The drow stopped walking and moved to a boulder resting on the side of the trail, where he sat down, gazing back the way they’d come.

“These situations are more complicated than they appear,” he said. “You grew up among the pashas of Calimport, with their personal armies and thuggish ways.”

“Of course, but that doesn’t mean I accept the same thing from the Harpells.”

Drizzt shook his head. “That’s not my point. In their respective neighborhoods, how were the pashas viewed?”

“As heroes,” Regis said.

“Why?”

Regis leaned back against a stone, a perplexed look on his face.

“In the lawless streets of Calimport, why were thugs like Pasha Pook seen as heroes?”

“Because without them, it would have been worse,” Regis said, and caught on.

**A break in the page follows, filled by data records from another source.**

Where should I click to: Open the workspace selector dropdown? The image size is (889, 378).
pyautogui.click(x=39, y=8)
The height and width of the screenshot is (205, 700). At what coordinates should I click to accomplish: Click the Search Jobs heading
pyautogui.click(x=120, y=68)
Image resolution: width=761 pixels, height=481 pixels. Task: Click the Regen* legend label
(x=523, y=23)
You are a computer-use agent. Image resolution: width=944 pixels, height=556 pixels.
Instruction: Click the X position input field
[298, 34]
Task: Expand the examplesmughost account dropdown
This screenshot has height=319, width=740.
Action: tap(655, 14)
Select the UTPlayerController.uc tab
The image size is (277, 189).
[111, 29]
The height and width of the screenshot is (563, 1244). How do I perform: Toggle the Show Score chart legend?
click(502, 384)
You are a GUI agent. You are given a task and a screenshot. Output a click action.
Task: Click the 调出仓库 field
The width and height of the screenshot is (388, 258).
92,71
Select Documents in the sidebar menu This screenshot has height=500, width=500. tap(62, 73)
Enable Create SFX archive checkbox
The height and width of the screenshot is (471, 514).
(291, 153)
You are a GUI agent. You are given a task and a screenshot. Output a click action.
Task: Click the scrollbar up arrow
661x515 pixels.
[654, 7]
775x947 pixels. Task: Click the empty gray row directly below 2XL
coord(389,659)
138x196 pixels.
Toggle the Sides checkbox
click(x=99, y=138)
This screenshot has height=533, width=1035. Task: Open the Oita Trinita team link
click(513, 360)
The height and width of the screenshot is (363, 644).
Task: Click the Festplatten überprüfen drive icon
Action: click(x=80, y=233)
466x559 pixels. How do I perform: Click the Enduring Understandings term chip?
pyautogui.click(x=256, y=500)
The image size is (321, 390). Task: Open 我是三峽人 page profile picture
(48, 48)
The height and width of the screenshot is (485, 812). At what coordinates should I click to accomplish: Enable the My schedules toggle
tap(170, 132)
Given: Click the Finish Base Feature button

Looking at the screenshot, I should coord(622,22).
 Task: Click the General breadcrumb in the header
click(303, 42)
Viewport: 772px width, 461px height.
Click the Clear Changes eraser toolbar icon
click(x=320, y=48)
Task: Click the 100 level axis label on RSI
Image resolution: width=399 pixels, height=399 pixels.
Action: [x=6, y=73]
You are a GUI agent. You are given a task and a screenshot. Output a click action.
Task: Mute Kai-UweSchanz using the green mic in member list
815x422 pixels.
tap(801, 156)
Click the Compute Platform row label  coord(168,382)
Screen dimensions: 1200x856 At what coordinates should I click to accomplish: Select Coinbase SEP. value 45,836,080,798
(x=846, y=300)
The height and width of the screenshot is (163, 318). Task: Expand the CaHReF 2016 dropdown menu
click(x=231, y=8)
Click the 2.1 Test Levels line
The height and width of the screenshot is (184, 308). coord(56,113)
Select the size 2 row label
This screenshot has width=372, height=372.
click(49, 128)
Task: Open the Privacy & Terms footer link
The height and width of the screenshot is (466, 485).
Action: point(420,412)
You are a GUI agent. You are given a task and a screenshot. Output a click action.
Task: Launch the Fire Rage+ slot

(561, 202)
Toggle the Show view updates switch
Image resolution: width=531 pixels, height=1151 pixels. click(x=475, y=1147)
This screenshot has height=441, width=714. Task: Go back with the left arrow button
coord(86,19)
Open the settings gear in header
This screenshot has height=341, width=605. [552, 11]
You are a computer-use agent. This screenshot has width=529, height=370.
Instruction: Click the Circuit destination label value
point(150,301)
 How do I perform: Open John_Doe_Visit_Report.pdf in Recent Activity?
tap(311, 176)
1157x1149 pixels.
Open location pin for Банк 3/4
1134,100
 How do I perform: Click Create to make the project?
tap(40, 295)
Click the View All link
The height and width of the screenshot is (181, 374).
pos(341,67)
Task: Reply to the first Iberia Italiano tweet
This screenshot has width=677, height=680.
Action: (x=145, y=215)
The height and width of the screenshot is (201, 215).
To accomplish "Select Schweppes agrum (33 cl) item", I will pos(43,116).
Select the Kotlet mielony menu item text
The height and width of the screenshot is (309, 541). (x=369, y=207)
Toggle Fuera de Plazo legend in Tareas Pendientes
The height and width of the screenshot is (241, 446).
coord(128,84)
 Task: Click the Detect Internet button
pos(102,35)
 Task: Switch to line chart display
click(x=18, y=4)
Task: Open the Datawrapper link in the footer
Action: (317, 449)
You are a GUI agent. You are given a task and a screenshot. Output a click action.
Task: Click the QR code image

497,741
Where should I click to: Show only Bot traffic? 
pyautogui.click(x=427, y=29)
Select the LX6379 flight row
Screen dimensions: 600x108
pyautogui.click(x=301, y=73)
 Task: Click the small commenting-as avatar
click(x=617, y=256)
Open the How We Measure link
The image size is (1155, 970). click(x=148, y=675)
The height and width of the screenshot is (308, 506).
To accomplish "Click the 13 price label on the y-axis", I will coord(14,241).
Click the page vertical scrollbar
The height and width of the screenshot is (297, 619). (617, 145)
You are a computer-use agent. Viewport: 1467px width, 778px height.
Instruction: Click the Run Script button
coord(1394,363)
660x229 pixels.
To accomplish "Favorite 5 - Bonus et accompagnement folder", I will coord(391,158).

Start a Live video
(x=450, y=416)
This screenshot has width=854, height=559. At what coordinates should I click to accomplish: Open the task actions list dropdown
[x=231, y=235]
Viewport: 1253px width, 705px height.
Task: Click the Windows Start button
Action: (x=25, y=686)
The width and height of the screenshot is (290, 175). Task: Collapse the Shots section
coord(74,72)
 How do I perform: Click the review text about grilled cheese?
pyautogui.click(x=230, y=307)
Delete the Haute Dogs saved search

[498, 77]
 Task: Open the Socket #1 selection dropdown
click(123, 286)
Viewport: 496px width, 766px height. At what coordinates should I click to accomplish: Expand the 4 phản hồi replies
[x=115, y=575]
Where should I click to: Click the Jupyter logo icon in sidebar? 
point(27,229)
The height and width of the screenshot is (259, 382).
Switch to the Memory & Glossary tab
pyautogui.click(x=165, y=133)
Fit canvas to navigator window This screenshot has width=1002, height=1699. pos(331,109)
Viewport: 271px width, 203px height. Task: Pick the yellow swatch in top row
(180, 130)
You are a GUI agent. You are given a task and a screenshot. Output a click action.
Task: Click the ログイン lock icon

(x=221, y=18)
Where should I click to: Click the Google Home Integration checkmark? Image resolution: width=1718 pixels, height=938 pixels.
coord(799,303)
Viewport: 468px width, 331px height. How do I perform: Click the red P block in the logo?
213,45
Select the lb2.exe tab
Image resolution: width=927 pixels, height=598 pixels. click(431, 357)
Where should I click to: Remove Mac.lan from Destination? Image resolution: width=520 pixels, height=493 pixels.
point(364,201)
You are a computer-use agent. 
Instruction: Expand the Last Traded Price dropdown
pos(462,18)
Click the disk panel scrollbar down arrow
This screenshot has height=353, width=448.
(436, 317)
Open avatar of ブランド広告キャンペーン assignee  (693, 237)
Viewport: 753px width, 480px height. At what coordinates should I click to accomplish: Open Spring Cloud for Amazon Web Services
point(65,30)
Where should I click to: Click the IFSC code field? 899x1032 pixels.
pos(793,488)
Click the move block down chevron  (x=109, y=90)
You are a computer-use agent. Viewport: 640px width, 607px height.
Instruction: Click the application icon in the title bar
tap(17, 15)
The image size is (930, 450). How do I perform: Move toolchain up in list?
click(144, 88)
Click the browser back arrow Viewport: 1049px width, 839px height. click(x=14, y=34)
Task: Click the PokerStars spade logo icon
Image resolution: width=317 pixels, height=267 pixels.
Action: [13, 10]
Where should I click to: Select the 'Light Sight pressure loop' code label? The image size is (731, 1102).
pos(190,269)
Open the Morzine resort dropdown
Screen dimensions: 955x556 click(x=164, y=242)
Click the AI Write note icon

“The Harpells have no answer to the fanaticism of the battling priests, and so they respond with a heavy hand.”

“You agree with that?”

“It’s not my place to agree or disagree,” said Drizzt. “The Harpells are the lid on a boiling cauldron. I don’t know if their choice of justice is the correct one, but I suspect from what we were told that without that lid, Longsaddle would know strife beyond anything you or I can imagine. Sects of opposing gods battling for supremacy can be terrifying indeed, but when the fight is between two interpretations of the same god, the misery can reach new proportions. I saw this intimately in my youth, my friend. You cannot imagine the fury of opposing matron mothers, each convinced that she, and not her enemy, spoke the will of Lolth!

“You would have me descend upon Longsaddle and use my influence, even my blades, to somehow alter the situation. But what would that, even if I could accomplish anything, which I strongly doubt, loose upon the common folk of Longsaddle?”

“Better to let Bidderdoo continue his brutality?” Regis asked.

“Better to let the people with a stake in the outcome determine their own fate,” Drizzt answered. “We’ve not the standing or the forces to better the situation in Longsaddle.”

“We don’t even know what that situation really is.”

Drizzt took a deep, steadying breath, and said, “I know enough to recognize that if the problems in Longsaddle are not as profound as I—as we—fear, then the Harpells will find their way out of it. And if it is as dangerous then there’s nothing we can do to help. However we intervene, one or even both sides will see us as meddling. Better that we go on our way. I think we are both unnerved by the unusual nature of the Harpells’ justice, but I have to say that there is a temperate manner to it.”